Could the whole of the data below be written out verbatim?
Raw data Block Start
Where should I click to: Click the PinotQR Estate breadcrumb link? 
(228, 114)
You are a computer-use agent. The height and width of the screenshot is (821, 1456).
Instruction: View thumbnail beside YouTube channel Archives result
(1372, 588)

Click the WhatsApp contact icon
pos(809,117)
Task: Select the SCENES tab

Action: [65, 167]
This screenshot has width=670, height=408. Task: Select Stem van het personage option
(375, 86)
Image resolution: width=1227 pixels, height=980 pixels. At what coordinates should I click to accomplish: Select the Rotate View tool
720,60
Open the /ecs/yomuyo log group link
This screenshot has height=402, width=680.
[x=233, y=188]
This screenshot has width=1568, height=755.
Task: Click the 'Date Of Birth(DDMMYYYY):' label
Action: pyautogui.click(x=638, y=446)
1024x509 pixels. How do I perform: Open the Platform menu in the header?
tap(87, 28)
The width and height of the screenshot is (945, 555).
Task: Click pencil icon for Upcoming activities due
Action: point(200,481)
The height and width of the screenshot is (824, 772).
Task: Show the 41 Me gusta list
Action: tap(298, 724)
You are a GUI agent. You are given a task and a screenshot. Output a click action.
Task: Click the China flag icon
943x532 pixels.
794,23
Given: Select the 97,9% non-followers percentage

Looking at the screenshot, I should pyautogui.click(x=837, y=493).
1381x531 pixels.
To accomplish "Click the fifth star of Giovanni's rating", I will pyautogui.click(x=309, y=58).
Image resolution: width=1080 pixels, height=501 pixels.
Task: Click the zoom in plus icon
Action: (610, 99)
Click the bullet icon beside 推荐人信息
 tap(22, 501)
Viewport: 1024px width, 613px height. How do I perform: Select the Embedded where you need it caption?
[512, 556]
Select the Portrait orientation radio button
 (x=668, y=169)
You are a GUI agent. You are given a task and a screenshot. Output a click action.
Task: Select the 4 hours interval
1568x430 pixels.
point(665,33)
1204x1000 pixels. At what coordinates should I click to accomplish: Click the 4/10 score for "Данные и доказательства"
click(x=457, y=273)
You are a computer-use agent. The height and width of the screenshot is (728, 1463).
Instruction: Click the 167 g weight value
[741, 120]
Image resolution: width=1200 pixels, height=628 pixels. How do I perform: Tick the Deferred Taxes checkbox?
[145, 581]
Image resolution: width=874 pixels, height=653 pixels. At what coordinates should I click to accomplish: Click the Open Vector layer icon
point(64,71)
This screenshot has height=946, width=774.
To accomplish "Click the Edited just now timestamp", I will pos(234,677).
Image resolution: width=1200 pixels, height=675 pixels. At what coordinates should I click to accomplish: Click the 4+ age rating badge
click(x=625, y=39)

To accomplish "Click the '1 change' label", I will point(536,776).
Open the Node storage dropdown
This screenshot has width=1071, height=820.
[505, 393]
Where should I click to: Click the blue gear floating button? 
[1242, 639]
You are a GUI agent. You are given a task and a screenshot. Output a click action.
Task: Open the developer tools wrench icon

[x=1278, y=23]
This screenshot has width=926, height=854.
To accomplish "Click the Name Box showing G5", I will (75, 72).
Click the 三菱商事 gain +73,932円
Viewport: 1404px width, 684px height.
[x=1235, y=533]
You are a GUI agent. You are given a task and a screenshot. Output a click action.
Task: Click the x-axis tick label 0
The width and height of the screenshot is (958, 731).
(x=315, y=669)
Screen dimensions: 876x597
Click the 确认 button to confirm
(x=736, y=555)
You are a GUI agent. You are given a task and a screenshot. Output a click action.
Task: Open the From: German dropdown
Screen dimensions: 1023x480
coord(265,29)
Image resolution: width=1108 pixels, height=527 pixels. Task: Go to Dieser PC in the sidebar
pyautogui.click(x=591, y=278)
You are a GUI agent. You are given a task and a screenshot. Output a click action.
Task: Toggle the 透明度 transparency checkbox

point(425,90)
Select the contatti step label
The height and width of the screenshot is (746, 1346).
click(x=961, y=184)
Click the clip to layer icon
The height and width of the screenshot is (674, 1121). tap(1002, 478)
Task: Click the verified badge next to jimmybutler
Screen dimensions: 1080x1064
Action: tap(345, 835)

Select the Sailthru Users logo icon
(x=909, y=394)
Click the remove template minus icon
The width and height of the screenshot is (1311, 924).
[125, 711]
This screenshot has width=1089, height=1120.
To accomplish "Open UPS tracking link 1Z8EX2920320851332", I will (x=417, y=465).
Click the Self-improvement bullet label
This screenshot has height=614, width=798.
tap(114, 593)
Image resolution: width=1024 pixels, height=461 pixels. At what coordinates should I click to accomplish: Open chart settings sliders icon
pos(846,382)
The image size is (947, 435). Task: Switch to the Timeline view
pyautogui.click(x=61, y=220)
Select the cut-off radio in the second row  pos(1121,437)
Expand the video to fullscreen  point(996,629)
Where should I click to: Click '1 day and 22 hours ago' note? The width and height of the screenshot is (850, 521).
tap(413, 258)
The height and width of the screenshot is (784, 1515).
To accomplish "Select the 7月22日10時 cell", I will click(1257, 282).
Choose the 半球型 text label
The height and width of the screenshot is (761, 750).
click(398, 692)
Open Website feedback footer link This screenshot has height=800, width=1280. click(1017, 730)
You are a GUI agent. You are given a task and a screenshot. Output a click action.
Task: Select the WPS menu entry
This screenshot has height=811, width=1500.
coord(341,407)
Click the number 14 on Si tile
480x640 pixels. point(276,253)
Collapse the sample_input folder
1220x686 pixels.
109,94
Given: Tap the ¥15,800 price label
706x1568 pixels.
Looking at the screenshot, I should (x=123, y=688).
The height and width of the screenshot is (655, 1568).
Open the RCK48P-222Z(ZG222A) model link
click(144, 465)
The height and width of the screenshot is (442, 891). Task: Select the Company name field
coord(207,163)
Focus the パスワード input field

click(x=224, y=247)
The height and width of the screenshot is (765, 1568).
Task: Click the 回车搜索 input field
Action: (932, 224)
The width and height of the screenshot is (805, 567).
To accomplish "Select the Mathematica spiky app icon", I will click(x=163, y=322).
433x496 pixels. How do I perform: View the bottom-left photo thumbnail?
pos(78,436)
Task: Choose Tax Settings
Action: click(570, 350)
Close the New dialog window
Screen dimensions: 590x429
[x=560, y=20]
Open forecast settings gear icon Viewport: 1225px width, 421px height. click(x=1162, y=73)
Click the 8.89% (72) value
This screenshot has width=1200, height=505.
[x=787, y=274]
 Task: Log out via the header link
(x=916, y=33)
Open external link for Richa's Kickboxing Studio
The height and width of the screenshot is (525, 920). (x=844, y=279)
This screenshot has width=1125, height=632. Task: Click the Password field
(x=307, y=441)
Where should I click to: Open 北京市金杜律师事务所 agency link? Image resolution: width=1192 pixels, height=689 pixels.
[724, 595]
Raw data Block End
§ Output of the exercise:
Where should I click to: Click the PinotQR Estate breadcrumb link? 
(228, 114)
You are a computer-use agent. The height and width of the screenshot is (821, 1456).
Instruction: View thumbnail beside YouTube channel Archives result
(1372, 588)

Click the WhatsApp contact icon
pos(809,117)
Task: Select the SCENES tab

Action: [65, 167]
This screenshot has width=670, height=408. Task: Select Stem van het personage option
(375, 86)
Image resolution: width=1227 pixels, height=980 pixels. At what coordinates should I click to accomplish: Select the Rotate View tool
720,60
Open the /ecs/yomuyo log group link
This screenshot has height=402, width=680.
[x=233, y=188]
This screenshot has width=1568, height=755.
Task: Click the 'Date Of Birth(DDMMYYYY):' label
Action: pyautogui.click(x=638, y=446)
1024x509 pixels. How do I perform: Open the Platform menu in the header?
tap(87, 28)
The width and height of the screenshot is (945, 555).
Task: Click pencil icon for Upcoming activities due
Action: point(200,481)
The height and width of the screenshot is (824, 772).
Task: Show the 41 Me gusta list
Action: tap(298, 724)
You are a GUI agent. You are given a task and a screenshot. Output a click action.
Task: Click the China flag icon
943x532 pixels.
794,23
Given: Select the 97,9% non-followers percentage

Looking at the screenshot, I should pyautogui.click(x=837, y=493).
1381x531 pixels.
To accomplish "Click the fifth star of Giovanni's rating", I will pyautogui.click(x=309, y=58).
Image resolution: width=1080 pixels, height=501 pixels.
Task: Click the zoom in plus icon
Action: (610, 99)
Click the bullet icon beside 推荐人信息
 tap(22, 501)
Viewport: 1024px width, 613px height. How do I perform: Select the Embedded where you need it caption?
[512, 556]
Select the Portrait orientation radio button
 (x=668, y=169)
You are a GUI agent. You are given a task and a screenshot. Output a click action.
Task: Select the 4 hours interval
1568x430 pixels.
point(665,33)
1204x1000 pixels. At what coordinates should I click to accomplish: Click the 4/10 score for "Данные и доказательства"
click(x=457, y=273)
You are a computer-use agent. The height and width of the screenshot is (728, 1463).
Instruction: Click the 167 g weight value
[741, 120]
Image resolution: width=1200 pixels, height=628 pixels. How do I perform: Tick the Deferred Taxes checkbox?
[145, 581]
Image resolution: width=874 pixels, height=653 pixels. At what coordinates should I click to accomplish: Click the Open Vector layer icon
point(64,71)
This screenshot has height=946, width=774.
To accomplish "Click the Edited just now timestamp", I will pos(234,677).
Image resolution: width=1200 pixels, height=675 pixels. At what coordinates should I click to accomplish: Click the 4+ age rating badge
click(x=625, y=39)

To accomplish "Click the '1 change' label", I will point(536,776).
Open the Node storage dropdown
This screenshot has width=1071, height=820.
[505, 393]
Where should I click to: Click the blue gear floating button? 
[1242, 639]
You are a GUI agent. You are given a task and a screenshot. Output a click action.
Task: Open the developer tools wrench icon

[x=1278, y=23]
This screenshot has width=926, height=854.
To accomplish "Click the Name Box showing G5", I will (75, 72).
Click the 三菱商事 gain +73,932円
Viewport: 1404px width, 684px height.
[x=1235, y=533]
You are a GUI agent. You are given a task and a screenshot. Output a click action.
Task: Click the x-axis tick label 0
The width and height of the screenshot is (958, 731).
(x=315, y=669)
Screen dimensions: 876x597
Click the 确认 button to confirm
(x=736, y=555)
You are a GUI agent. You are given a task and a screenshot. Output a click action.
Task: Open the From: German dropdown
Screen dimensions: 1023x480
coord(265,29)
Image resolution: width=1108 pixels, height=527 pixels. Task: Go to Dieser PC in the sidebar
pyautogui.click(x=591, y=278)
You are a GUI agent. You are given a task and a screenshot. Output a click action.
Task: Toggle the 透明度 transparency checkbox

point(425,90)
Select the contatti step label
The height and width of the screenshot is (746, 1346).
click(x=961, y=184)
Click the clip to layer icon
The height and width of the screenshot is (674, 1121). tap(1002, 478)
Task: Click the verified badge next to jimmybutler
Screen dimensions: 1080x1064
Action: tap(345, 835)

Select the Sailthru Users logo icon
(x=909, y=394)
Click the remove template minus icon
The width and height of the screenshot is (1311, 924).
[125, 711]
This screenshot has width=1089, height=1120.
To accomplish "Open UPS tracking link 1Z8EX2920320851332", I will (x=417, y=465).
Click the Self-improvement bullet label
This screenshot has height=614, width=798.
tap(114, 593)
Image resolution: width=1024 pixels, height=461 pixels. At what coordinates should I click to accomplish: Open chart settings sliders icon
pos(846,382)
The image size is (947, 435). Task: Switch to the Timeline view
pyautogui.click(x=61, y=220)
Select the cut-off radio in the second row  pos(1121,437)
Expand the video to fullscreen  point(996,629)
Where should I click to: Click '1 day and 22 hours ago' note? The width and height of the screenshot is (850, 521).
tap(413, 258)
The height and width of the screenshot is (784, 1515).
To accomplish "Select the 7月22日10時 cell", I will click(1257, 282).
Choose the 半球型 text label
The height and width of the screenshot is (761, 750).
click(398, 692)
Open Website feedback footer link This screenshot has height=800, width=1280. click(1017, 730)
You are a GUI agent. You are given a task and a screenshot. Output a click action.
Task: Select the WPS menu entry
This screenshot has height=811, width=1500.
coord(341,407)
Click the number 14 on Si tile
480x640 pixels. point(276,253)
Collapse the sample_input folder
1220x686 pixels.
109,94
Given: Tap the ¥15,800 price label
706x1568 pixels.
Looking at the screenshot, I should (x=123, y=688).
The height and width of the screenshot is (655, 1568).
Open the RCK48P-222Z(ZG222A) model link
click(144, 465)
The height and width of the screenshot is (442, 891). Task: Select the Company name field
coord(207,163)
Focus the パスワード input field

click(x=224, y=247)
The height and width of the screenshot is (765, 1568).
Task: Click the 回车搜索 input field
Action: (932, 224)
The width and height of the screenshot is (805, 567).
To accomplish "Select the Mathematica spiky app icon", I will click(x=163, y=322).
433x496 pixels. How do I perform: View the bottom-left photo thumbnail?
pos(78,436)
Task: Choose Tax Settings
Action: click(570, 350)
Close the New dialog window
Screen dimensions: 590x429
[x=560, y=20]
Open forecast settings gear icon Viewport: 1225px width, 421px height. click(x=1162, y=73)
Click the 8.89% (72) value
This screenshot has width=1200, height=505.
[x=787, y=274]
 Task: Log out via the header link
(x=916, y=33)
Open external link for Richa's Kickboxing Studio
The height and width of the screenshot is (525, 920). (x=844, y=279)
This screenshot has width=1125, height=632. Task: Click the Password field
(x=307, y=441)
Where should I click to: Open 北京市金杜律师事务所 agency link? Image resolution: width=1192 pixels, height=689 pixels.
[724, 595]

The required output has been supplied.